Not reading deep into the article, I'll give my view then.
So... If I said I was depressed my dog could sit next to me on the plane? For free? No matter how depressed I am though I'd never admit it (I like to think people should just deal with things and keep on pushing), so my buddy has to stay behind. It makes you think though about how much depression and anxiety is over-diagnosed these times, so if that's how it is then I don't understand what's the problem with emotional support animals as long as you are not giving blind people wild dogs.
If you are diagnosing everyone with depression and anxiety, then the problem isn't that they choose to certify their pets as emotional support animals.

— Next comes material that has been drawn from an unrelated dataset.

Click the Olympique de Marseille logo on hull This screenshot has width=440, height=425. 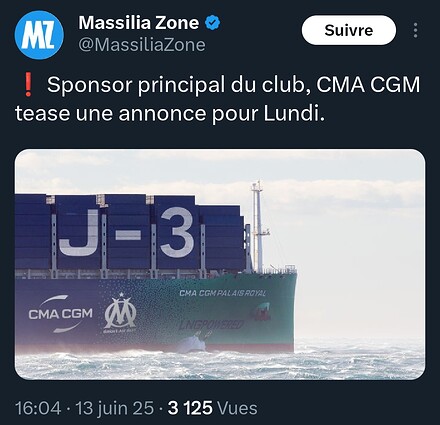(x=120, y=313)
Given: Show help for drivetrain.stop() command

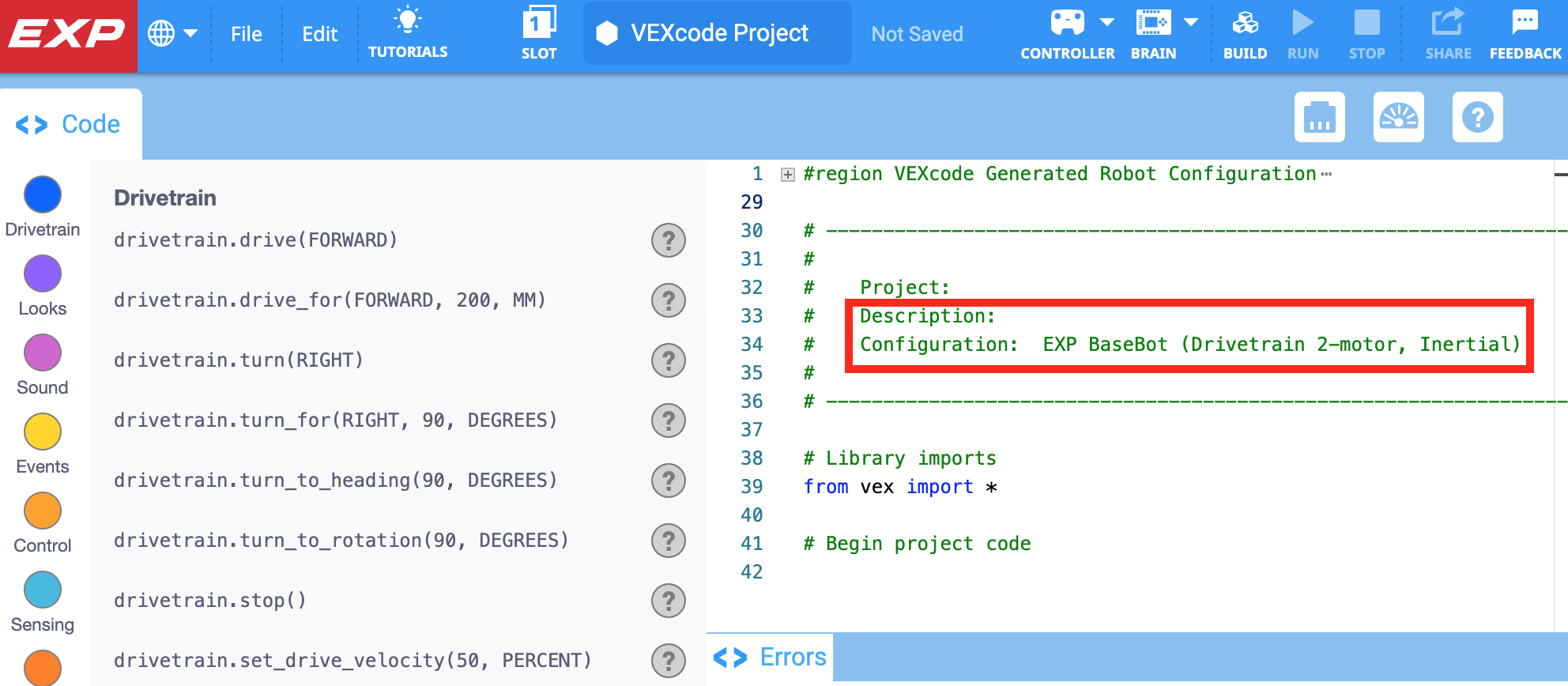Looking at the screenshot, I should tap(668, 601).
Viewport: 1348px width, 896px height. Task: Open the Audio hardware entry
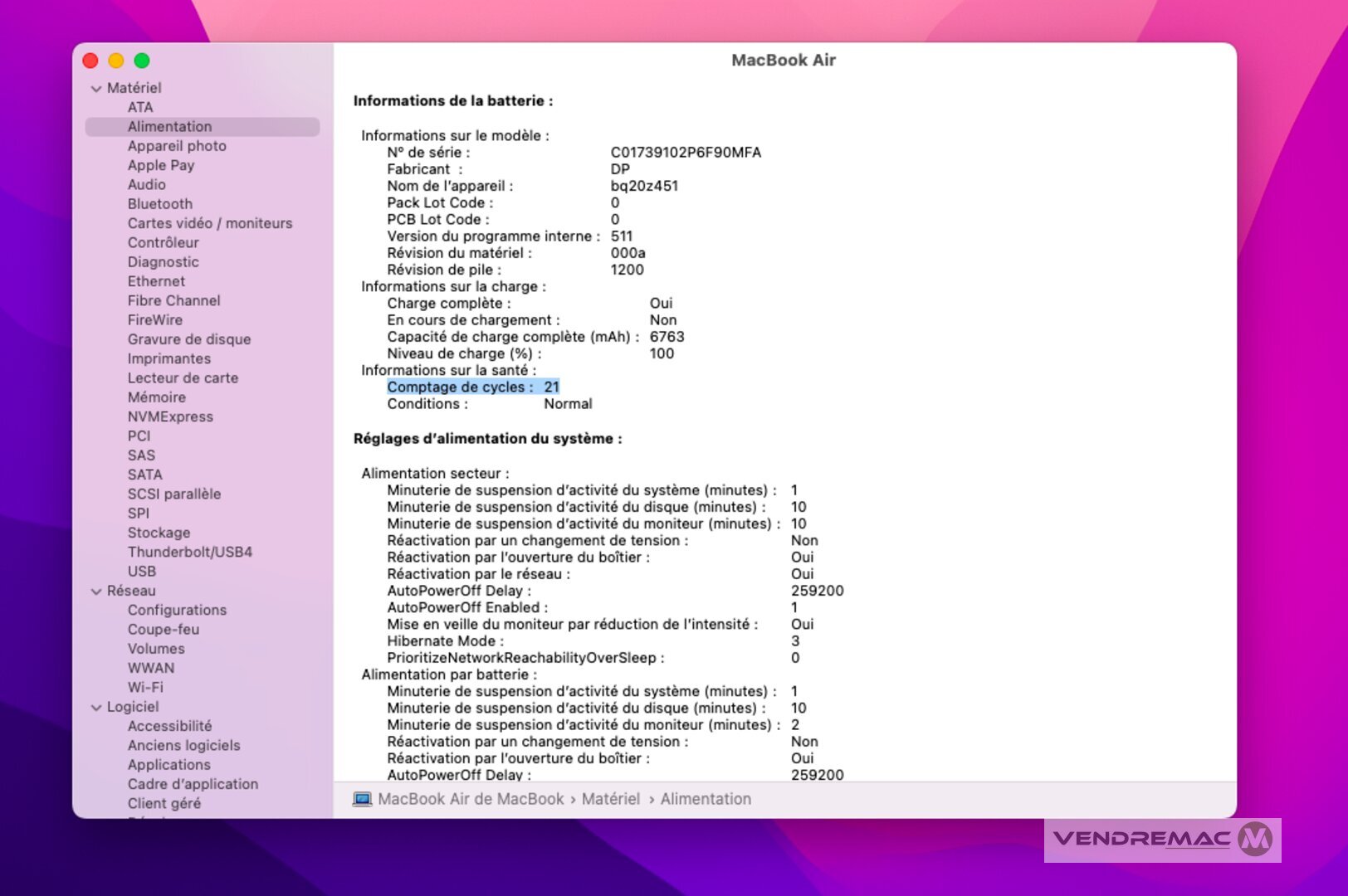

Wait, do police dogs count as service dogs? If I got into a K9 unit does that mean I could take the dog on planes?
For after I read article intently:According to the Fair Housing Act, tenants are welcome to keep assistance animals, as "No pets" policies don't apply, since such animals aren't pets. Landlords can't even charge extra fees or a pet deposit. Ashley was welcome to keep it, so long as it was never documented being aggressive and required no unreasonable accommodations.
I would expect for an assistant pet that they should actually test them, not just "oh, no recorded incidents so it must be fine". Like if you keep a yappy dog inside all day, never socialising it, then it would be feral but since there was never any "recorded incidents" then it's an assistance animal.
They should do behavioral testing for the pets in different situations, so it's confirmed they are not dud animals and depending on how they act then restrictions can apply on where they would be allowed (eg, if a dog barks constantly then it wouldn't be allowed in quiet spaces). Like how you usually see really docile and calm dogs in retirement houses that are not just going crazy.
More importantly, they gotta quit the diagnosing people with every damn thing. The fact that healthy people can "fake disabilities" means that obviously there needs to be reform on what is perceived as a disability, if that woman says she is depressed and that the dog was her grandma's and that gets her in, that's not faking it. That actually is what happened if you perceive these definitions as subjective and constantly changing.
I don't know, I just think don't believe that people "faking it" is the problem and think that doctors are too easily diagnosing it.